Zou dit toneelstuk ook een emancipatie-boodschap in zich houden ivm de bevrijding van de vrouwelijke seksualiteit? De behandeling, nog voornamelijk door middel van hypnose, van de vrouwelijke patiënten in het werk heeft alleszins dat oogpunt: hen bevrijden uit de ketenen van de verdringing van seksuele impulsen.

Voor wie bekend is met de geschriften van Freud over hysterie, met name de met Joseph Breuer gepubliceerde Studien über Hysterie (1895), en met de briefwisseling tussen Freud en Wilhelm Fliess is dit toneelstuk een herontdekking, al wordt er vaak een loopje genomen met de feitelijkheden van de casussen. Mogelijks werd er een fictief personage gecreëerd, Cäcilie M., waarin verschillende ziektegeschiedenissen gecondenseerd worden: Dora, Anna O., Miss Lucy,..

De interpretatie door de acteurs vond ik minder geslaagd: zo is Freud een jonge, blonde knul met oorbel, die weinig oproept van het beeld dat we ons van de jonge Joodse arts in het 19de eeuwse Wenen voorstellen. Wellicht is deze keuze op zich ook beïnvloed door JP Sartre en Ivo Van Hove die een meer hedendaagse verpersoonlijking van de jonge Sigmund op de planken wilden zetten en zo het universele karakter van het menselijke conflict naar waarheidsstreven dichterbij konden brengen.
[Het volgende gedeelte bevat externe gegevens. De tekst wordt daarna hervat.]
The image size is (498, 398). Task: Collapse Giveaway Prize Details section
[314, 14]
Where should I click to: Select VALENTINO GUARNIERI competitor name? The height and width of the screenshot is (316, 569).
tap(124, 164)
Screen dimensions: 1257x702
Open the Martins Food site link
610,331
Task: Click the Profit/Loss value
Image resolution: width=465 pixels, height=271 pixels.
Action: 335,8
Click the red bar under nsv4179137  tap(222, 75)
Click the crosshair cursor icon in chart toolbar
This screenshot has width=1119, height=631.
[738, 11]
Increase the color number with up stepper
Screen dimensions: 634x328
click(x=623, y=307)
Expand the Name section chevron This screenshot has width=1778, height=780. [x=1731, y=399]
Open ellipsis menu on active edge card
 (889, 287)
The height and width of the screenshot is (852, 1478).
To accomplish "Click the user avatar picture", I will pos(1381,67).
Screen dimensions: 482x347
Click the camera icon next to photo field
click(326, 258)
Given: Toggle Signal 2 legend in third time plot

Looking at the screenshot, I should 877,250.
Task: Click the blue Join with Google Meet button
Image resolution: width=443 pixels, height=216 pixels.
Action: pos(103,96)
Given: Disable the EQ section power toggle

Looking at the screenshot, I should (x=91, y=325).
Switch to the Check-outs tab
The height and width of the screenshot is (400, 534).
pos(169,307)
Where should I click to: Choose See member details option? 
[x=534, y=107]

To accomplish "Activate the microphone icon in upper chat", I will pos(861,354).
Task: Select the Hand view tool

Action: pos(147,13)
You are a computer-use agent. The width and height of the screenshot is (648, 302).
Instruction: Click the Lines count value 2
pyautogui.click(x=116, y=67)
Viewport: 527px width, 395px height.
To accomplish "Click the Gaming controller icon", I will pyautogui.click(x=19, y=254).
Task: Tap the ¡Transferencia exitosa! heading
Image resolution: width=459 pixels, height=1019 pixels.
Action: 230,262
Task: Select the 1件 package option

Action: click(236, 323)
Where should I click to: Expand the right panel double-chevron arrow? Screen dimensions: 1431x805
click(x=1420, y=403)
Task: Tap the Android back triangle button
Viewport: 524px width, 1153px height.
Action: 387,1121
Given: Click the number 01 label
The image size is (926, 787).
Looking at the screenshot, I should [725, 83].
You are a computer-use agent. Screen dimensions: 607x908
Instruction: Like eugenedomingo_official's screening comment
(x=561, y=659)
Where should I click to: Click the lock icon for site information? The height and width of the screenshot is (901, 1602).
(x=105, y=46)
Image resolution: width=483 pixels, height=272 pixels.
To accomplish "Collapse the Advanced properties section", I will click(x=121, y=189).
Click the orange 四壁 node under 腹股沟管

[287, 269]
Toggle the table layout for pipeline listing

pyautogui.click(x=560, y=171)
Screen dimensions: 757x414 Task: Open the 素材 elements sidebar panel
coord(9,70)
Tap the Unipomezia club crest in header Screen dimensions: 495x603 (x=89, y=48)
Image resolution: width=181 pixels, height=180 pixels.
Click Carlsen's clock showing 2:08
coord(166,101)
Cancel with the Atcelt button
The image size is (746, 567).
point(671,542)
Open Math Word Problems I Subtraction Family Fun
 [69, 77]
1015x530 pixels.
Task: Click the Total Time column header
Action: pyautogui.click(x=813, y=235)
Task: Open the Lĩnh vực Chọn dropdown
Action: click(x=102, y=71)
Er wordt naar mijn gevoel teveel geroepen en geschreeuwd, gerend en geraasd door de spelers, waardoor de diepgang van het stuk wat naar de achtergrond dreigt te verschuiven. Het schrijven van een recensie is een goede oefening om rustiger het werk opnieuw te bezoeken en de verschillende thema’s meer coherent en klaarder te gaan inzien.

De vormgeving zou ik dan weer geslaagd noemen. Zo worden de verschillende leefcontexten van Freud-voor-1900 samen gebracht in één ruimte, die zowel de private ruimte van Freud voorstelt als zijn studiekamer, een fin-de-siècle Weens salon, de therapiekamer, de ontmoetingsruimte voor collega’s, scène voor virulent antisemitisme. De hypnose-séance doet wat denken aan een hocus-pocusscène van een magiër en lijkt dan weer wat stuntelig.

Het is spijtig dat er slechts een beperkt aantal voorstellingen gespeeld werden, want dit toneelstuk zou een ruimer theaterpubliek moeten kunnen bereiken. De gelaagdheid van het verhaal, de historische betekenis van onderwerp en tekst, de confrontatie met eigentijdse thema’s zoals racisme en intolerantie voor non-conformisme, de illustratie van de moeizame weg van het compromisloos vechten voor de waarheid,  het volstrekte respect voor de psychisch zieke medemens, het belang van de therapeutische relatie in het behandelkader,.. dit alles wordt met dit stuk goed onder de aandacht gebracht.